--- Start of Reading text ---
In air, gravity affects all falling objects equally in terms of
acceleration and velocity; however, drag increases as the skydiver
falls until it equals the force of gravity, and the force of gravity
is larger for more massive objects. Thus, a more massive object will
require more drag to cancel out gravity; the falling speed that
produces enough force to cancel the force of gravity on a smaller
object is not great enough to cancel all the force of gravity on a
more massive object, so the more massive object will still accelerate
until it reaches a higher speed, at which point, the force exerted by
the drag at a higher speed balances the force exerted by gravity.

I think the key to the problem is that there is uniform acceleration
due to gravity, but in skydiving, you achieve (after about 10 seconds)
a zero acceleration state due to an opposing force, drag. Acceleration
due to gravity is constant between objects, but the force of gravity
is not. The opposing force of drag depends on the velocity.
--- End of Reading text ---
**Goal of the exercise**. Carry on the explanation of drag and skydiving speed, picking up right after its last sentence.
--- Start of Record excerpts ---
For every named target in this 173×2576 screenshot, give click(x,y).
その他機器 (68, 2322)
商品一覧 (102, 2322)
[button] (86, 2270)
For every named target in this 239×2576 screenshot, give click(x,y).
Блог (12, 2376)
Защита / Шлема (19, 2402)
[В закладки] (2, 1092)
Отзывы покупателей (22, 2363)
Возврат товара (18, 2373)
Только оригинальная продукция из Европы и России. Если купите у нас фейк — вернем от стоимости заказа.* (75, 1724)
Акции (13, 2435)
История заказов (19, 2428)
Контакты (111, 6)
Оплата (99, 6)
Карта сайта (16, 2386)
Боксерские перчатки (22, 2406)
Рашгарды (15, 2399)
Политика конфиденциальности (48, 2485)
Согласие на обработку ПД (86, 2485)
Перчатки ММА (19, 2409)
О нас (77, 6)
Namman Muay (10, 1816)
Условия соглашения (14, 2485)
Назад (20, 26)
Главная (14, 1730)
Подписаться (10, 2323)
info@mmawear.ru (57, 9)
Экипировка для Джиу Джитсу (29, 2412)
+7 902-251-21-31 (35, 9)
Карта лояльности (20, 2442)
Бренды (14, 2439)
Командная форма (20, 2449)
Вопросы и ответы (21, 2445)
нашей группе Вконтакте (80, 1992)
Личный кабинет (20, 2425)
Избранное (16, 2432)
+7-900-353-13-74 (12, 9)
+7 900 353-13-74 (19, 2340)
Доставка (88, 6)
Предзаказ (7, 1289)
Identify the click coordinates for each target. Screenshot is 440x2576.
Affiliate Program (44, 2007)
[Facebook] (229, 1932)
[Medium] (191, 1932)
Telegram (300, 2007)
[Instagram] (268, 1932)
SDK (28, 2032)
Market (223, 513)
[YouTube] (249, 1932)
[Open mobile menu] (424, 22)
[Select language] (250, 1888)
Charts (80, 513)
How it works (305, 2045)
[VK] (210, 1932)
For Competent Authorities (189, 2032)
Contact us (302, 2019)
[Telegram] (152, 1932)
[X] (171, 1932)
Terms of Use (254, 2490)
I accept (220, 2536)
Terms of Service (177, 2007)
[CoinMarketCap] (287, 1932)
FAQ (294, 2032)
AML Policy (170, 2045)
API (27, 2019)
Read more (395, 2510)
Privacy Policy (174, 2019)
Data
--- End of Record excerpts ---
**Answer to the exercise**.
Perhaps these equations will help:

Force (massive object) = mass (massive object) * acceleration due to
gravity (constant between objects)
Force (less massive object) = mass (less massive object) *
acceleration due to gravity (same as above)

Opposing drags:
Drag (massive object) = ..... velocity (massive object) squared
Drag (less massive object) = ...... velocity (less massive object) squared

Since the total force exerted by gravity is larger for the more
massive object, it will fall faster until its drag finally balances
the force of gravity.
Subject: Re: How does weight affect a skydivers fall speed?
From: brix24-ga on 23 Feb 2006 06:48 PST
 
I  would like to restate my last paragraph.

Since the total force exerted by gravity is greater for a more massive
object, it will take a greater drag to balance this force than for a
similar less massive object. Assuming equals areas for contact with
air (between two objects - skydivers in this case), the drag that
balances the force of gravity on the less massive object will not
fully balance the force of gravity on the more massive object and the
more massive object will continue to accelerate until it reaches a
greater speed where the drag then equals the force of gravity on the
more massive object. (I hope that this is a bit clearer.)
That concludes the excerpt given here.